--- start of Materials provided ---

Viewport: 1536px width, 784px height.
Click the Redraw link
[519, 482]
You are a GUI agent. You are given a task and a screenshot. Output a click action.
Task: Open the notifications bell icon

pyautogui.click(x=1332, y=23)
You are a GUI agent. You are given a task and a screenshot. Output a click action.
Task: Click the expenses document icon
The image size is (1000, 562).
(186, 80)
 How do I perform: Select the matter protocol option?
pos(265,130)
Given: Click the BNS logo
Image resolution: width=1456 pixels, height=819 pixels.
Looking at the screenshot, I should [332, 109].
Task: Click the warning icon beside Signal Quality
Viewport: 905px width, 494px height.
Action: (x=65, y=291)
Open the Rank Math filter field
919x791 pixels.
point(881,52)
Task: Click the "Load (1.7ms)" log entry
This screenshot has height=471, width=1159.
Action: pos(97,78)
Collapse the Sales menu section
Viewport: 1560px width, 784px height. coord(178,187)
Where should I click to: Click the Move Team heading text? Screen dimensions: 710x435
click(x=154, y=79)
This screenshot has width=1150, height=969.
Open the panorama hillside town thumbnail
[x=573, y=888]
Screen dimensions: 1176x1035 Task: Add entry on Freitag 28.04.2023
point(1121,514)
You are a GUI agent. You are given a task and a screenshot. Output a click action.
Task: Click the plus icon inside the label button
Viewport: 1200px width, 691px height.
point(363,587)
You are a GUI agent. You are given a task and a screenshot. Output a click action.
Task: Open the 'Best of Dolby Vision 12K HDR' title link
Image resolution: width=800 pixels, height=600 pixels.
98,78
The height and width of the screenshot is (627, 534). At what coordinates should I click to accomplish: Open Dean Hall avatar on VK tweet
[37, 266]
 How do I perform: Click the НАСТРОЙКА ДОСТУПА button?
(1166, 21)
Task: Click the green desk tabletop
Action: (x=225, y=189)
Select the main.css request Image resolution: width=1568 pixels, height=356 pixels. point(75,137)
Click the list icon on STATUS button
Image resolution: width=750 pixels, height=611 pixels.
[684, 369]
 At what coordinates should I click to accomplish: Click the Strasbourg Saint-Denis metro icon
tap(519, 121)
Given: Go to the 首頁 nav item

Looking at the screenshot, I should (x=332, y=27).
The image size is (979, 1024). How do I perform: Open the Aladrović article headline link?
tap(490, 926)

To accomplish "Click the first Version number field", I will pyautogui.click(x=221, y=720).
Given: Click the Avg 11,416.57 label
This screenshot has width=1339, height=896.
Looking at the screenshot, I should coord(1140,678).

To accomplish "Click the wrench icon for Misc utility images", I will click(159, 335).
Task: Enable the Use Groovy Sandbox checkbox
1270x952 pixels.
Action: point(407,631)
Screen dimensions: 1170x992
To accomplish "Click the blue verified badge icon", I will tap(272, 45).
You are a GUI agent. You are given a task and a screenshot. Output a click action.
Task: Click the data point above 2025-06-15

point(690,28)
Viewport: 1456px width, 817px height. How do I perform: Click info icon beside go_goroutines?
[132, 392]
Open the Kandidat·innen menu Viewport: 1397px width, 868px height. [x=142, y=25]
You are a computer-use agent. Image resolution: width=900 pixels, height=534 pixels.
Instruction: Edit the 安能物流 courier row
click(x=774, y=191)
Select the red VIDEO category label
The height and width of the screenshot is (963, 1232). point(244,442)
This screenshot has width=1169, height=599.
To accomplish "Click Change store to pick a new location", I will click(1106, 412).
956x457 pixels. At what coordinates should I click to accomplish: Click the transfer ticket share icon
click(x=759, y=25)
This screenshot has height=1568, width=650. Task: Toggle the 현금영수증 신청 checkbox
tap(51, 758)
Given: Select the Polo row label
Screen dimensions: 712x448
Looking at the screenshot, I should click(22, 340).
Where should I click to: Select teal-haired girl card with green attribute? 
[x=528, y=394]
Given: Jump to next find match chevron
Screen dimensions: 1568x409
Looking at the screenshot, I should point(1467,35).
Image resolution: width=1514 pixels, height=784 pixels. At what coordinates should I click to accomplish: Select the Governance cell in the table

--- end of Materials provided ---

§ **What is needed**: Reproduce every one of the rows above exactly, changing nothing.

§ **Solution to this problem**:
Viewport: 1536px width, 784px height.
Click the Redraw link
[519, 482]
You are a GUI agent. You are given a task and a screenshot. Output a click action.
Task: Open the notifications bell icon

pyautogui.click(x=1332, y=23)
You are a GUI agent. You are given a task and a screenshot. Output a click action.
Task: Click the expenses document icon
The image size is (1000, 562).
(186, 80)
 How do I perform: Select the matter protocol option?
pos(265,130)
Given: Click the BNS logo
Image resolution: width=1456 pixels, height=819 pixels.
Looking at the screenshot, I should [332, 109].
Task: Click the warning icon beside Signal Quality
Viewport: 905px width, 494px height.
Action: (x=65, y=291)
Open the Rank Math filter field
919x791 pixels.
point(881,52)
Task: Click the "Load (1.7ms)" log entry
This screenshot has height=471, width=1159.
Action: pos(97,78)
Collapse the Sales menu section
Viewport: 1560px width, 784px height. coord(178,187)
Where should I click to: Click the Move Team heading text? Screen dimensions: 710x435
click(x=154, y=79)
This screenshot has width=1150, height=969.
Open the panorama hillside town thumbnail
[x=573, y=888]
Screen dimensions: 1176x1035 Task: Add entry on Freitag 28.04.2023
point(1121,514)
You are a GUI agent. You are given a task and a screenshot. Output a click action.
Task: Click the plus icon inside the label button
Viewport: 1200px width, 691px height.
point(363,587)
You are a GUI agent. You are given a task and a screenshot. Output a click action.
Task: Open the 'Best of Dolby Vision 12K HDR' title link
Image resolution: width=800 pixels, height=600 pixels.
98,78
The height and width of the screenshot is (627, 534). At what coordinates should I click to accomplish: Open Dean Hall avatar on VK tweet
[37, 266]
 How do I perform: Click the НАСТРОЙКА ДОСТУПА button?
(1166, 21)
Task: Click the green desk tabletop
Action: (x=225, y=189)
Select the main.css request Image resolution: width=1568 pixels, height=356 pixels. point(75,137)
Click the list icon on STATUS button
Image resolution: width=750 pixels, height=611 pixels.
[684, 369]
 At what coordinates should I click to accomplish: Click the Strasbourg Saint-Denis metro icon
tap(519, 121)
Given: Go to the 首頁 nav item

Looking at the screenshot, I should (x=332, y=27).
The image size is (979, 1024). How do I perform: Open the Aladrović article headline link?
tap(490, 926)

To accomplish "Click the first Version number field", I will pyautogui.click(x=221, y=720).
Given: Click the Avg 11,416.57 label
This screenshot has width=1339, height=896.
Looking at the screenshot, I should coord(1140,678).

To accomplish "Click the wrench icon for Misc utility images", I will click(159, 335).
Task: Enable the Use Groovy Sandbox checkbox
1270x952 pixels.
Action: point(407,631)
Screen dimensions: 1170x992
To accomplish "Click the blue verified badge icon", I will tap(272, 45).
You are a GUI agent. You are given a task and a screenshot. Output a click action.
Task: Click the data point above 2025-06-15

point(690,28)
Viewport: 1456px width, 817px height. How do I perform: Click info icon beside go_goroutines?
[132, 392]
Open the Kandidat·innen menu Viewport: 1397px width, 868px height. [x=142, y=25]
You are a computer-use agent. Image resolution: width=900 pixels, height=534 pixels.
Instruction: Edit the 安能物流 courier row
click(x=774, y=191)
Select the red VIDEO category label
The height and width of the screenshot is (963, 1232). point(244,442)
This screenshot has width=1169, height=599.
To accomplish "Click Change store to pick a new location", I will click(1106, 412).
956x457 pixels. At what coordinates should I click to accomplish: Click the transfer ticket share icon
click(x=759, y=25)
This screenshot has height=1568, width=650. Task: Toggle the 현금영수증 신청 checkbox
tap(51, 758)
Given: Select the Polo row label
Screen dimensions: 712x448
Looking at the screenshot, I should click(22, 340).
Where should I click to: Select teal-haired girl card with green attribute? 
[x=528, y=394]
Given: Jump to next find match chevron
Screen dimensions: 1568x409
Looking at the screenshot, I should point(1467,35).
Image resolution: width=1514 pixels, height=784 pixels. At what coordinates should I click to accomplish: Select the Governance cell in the table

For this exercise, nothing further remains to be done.